The arguments made in this paper affirm that Irving portrays Prophet Muhammad, peace be upon Him, in a positive light. In their book Mohammed and His Successors, Irving agrees with other scholars who have written extensively about the Holy Prophet. The scholars agree that the Prophet intended to unite man and God.
Irving uses the Prophet’s personal attributes like hard work and tenacity to portray the image of a man whose calling by Allah was evident from a very tender age. Irving portrays the image of a very influential and charismatic person.

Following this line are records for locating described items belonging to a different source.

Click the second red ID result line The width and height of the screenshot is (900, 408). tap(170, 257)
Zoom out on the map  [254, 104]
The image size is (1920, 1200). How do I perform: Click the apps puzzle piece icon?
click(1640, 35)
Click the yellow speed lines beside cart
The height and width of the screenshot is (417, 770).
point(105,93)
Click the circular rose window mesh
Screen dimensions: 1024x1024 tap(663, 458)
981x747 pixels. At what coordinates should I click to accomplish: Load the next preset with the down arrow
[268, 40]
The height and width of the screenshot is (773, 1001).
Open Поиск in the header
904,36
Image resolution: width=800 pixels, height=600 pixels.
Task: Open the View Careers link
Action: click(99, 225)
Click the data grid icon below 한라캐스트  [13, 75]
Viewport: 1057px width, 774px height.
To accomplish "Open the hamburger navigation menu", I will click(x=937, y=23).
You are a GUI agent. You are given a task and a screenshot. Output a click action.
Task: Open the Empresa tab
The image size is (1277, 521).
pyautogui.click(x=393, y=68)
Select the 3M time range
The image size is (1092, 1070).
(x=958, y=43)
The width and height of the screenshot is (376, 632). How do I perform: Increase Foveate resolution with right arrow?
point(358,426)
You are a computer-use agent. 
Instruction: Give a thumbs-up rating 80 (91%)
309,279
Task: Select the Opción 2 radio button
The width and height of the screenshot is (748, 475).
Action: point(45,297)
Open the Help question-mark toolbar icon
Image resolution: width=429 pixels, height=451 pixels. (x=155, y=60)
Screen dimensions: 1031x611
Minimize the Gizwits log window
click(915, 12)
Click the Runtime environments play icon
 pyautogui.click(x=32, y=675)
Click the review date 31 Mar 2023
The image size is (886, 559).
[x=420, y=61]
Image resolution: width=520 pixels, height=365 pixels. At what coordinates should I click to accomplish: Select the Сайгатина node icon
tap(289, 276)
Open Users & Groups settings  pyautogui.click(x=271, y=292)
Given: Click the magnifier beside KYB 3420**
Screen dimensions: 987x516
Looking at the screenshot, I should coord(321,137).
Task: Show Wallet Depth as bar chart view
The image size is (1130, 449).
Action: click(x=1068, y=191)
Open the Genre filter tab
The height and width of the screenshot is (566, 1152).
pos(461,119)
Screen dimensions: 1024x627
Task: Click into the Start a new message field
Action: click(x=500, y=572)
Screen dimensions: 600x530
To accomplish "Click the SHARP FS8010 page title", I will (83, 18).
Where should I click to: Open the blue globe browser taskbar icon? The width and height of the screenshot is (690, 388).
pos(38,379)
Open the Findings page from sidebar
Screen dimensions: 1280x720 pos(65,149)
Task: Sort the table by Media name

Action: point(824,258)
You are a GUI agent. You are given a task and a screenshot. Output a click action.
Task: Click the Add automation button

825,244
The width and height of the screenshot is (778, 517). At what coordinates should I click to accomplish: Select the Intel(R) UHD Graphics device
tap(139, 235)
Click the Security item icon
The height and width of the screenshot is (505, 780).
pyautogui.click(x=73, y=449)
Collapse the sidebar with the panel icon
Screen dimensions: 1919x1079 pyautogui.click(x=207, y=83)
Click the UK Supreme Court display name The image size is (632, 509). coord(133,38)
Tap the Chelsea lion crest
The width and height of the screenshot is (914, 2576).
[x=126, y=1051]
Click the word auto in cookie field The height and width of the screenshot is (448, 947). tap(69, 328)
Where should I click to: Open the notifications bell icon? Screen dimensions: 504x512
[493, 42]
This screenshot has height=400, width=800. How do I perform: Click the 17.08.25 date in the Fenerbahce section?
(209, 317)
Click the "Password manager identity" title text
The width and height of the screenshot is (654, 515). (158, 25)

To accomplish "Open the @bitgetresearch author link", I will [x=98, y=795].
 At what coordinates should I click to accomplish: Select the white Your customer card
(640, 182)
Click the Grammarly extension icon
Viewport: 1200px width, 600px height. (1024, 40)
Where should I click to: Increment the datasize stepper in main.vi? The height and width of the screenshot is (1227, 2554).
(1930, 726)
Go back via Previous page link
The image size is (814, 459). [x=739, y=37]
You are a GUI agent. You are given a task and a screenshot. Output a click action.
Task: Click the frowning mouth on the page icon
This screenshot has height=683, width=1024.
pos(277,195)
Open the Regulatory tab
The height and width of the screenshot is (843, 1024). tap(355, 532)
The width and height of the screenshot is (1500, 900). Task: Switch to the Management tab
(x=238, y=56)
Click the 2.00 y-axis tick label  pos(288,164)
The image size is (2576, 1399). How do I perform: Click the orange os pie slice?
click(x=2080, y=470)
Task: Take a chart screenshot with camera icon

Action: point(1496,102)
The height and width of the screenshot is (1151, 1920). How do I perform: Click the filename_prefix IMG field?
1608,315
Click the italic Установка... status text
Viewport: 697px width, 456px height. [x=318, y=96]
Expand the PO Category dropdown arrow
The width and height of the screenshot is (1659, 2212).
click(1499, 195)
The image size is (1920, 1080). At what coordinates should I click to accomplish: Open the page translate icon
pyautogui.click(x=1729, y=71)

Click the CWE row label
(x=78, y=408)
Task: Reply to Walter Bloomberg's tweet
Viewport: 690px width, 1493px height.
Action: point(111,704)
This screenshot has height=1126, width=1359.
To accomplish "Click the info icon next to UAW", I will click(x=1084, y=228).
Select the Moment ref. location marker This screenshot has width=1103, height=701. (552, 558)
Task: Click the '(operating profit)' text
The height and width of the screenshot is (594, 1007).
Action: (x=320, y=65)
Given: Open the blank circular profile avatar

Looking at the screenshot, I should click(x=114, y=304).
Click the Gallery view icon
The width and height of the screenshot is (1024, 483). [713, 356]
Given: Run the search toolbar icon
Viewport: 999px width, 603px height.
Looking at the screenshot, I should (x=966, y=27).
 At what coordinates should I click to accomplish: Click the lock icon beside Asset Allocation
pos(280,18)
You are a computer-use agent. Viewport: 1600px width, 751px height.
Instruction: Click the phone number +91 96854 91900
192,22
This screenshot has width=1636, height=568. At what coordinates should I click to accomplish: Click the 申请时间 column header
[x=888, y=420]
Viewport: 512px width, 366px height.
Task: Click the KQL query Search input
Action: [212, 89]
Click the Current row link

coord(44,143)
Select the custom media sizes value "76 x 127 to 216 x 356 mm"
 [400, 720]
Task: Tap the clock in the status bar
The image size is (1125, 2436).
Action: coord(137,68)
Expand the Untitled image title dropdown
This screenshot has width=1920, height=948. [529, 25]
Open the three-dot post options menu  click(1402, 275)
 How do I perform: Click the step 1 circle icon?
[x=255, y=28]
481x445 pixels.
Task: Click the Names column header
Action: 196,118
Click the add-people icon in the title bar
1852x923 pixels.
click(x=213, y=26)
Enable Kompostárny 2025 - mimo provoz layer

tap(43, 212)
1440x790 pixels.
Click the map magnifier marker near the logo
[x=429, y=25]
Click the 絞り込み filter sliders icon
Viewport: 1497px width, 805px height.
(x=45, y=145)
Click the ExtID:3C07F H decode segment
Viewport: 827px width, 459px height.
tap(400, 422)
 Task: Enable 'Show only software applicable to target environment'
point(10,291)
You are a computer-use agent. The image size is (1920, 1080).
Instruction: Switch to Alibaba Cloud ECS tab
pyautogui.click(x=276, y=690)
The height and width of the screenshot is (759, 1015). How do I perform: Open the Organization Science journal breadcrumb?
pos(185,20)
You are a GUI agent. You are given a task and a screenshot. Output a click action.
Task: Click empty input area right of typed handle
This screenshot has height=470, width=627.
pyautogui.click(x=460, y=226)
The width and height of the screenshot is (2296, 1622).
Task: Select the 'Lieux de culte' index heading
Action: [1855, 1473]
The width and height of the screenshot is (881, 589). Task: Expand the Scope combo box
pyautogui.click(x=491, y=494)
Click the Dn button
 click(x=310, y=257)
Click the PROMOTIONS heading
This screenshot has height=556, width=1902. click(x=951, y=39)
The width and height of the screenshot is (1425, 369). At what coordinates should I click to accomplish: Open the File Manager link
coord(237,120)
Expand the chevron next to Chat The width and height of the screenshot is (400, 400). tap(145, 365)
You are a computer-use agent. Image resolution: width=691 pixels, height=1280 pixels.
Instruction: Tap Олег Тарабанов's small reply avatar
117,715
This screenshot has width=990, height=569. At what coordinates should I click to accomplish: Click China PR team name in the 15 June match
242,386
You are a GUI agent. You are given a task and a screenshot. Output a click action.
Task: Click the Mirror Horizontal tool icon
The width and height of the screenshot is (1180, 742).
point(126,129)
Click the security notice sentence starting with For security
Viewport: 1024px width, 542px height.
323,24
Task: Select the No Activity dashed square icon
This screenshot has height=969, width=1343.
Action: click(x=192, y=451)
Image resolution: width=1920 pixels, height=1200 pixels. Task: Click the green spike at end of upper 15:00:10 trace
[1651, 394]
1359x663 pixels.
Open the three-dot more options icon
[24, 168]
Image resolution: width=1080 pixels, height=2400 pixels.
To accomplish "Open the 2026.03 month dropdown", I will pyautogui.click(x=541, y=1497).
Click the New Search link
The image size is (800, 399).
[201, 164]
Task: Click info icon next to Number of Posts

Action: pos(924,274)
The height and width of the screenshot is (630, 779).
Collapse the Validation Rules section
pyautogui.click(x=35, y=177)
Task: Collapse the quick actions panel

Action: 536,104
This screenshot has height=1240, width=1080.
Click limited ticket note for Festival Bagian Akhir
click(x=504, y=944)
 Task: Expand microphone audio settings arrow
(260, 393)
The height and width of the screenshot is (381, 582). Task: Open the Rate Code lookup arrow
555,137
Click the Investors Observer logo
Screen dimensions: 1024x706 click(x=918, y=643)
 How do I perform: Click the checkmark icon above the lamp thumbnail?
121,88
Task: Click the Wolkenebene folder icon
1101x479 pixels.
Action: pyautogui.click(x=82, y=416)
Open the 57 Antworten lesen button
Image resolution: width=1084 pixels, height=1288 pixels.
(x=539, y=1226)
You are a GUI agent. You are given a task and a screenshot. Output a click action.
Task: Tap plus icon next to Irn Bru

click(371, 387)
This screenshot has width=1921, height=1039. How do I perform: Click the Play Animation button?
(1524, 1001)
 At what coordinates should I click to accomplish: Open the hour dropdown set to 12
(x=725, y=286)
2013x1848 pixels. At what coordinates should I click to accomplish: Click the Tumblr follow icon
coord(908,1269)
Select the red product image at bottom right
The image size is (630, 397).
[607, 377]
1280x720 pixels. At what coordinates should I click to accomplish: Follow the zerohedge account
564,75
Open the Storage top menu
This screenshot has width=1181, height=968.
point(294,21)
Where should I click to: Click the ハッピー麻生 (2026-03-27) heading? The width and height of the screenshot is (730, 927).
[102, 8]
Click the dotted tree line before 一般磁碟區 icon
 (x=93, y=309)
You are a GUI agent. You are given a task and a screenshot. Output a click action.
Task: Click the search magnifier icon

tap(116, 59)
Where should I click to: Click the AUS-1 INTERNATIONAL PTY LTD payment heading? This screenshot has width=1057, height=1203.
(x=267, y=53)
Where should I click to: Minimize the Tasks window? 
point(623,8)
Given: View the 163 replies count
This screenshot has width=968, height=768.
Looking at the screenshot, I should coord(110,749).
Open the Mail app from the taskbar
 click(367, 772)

According to Irving, Prophet Muhammad, peace be upon Him, was a man who knew how to use His position in society to improve the welfare of mankind. The illustration made in the book is that of a man dedicated to His calling.
A Brief Biography of Prophet Muhammad 2008. Web.
Andrae, Tom. Mohammed: The Man and His Faith, New York: Dover Publications, 2012. Print.
Felluga, Dino. Guide to Literary and Critical Theory, New York: Purdue University, 2003. Print.
Goodrich, Samuel. The Story of Mohammed, New York: A.J. Cornell Publications, 2011. Print.
Hazleton, Lesley. After the Prophet: Epic Story of the Shia-Sunni Split in Islam, Harpswell: Anchor, 2010. Print.
Irving, Washington. Mohammed and His Successors, New York: Evergreen Review, 2009. Print.
Madelung, Wilfred. The Succession to Muhammad: A Study of the Early Calipate, Cambridge: Cambridge University Press, 1998. Print.
Sultan, Aneela. Succession of the Prophet, London: Aneela, 2007. Print.
The Revert Muslim Association. n.d. Muhammad Mustapha and His Succession. n.d. Web.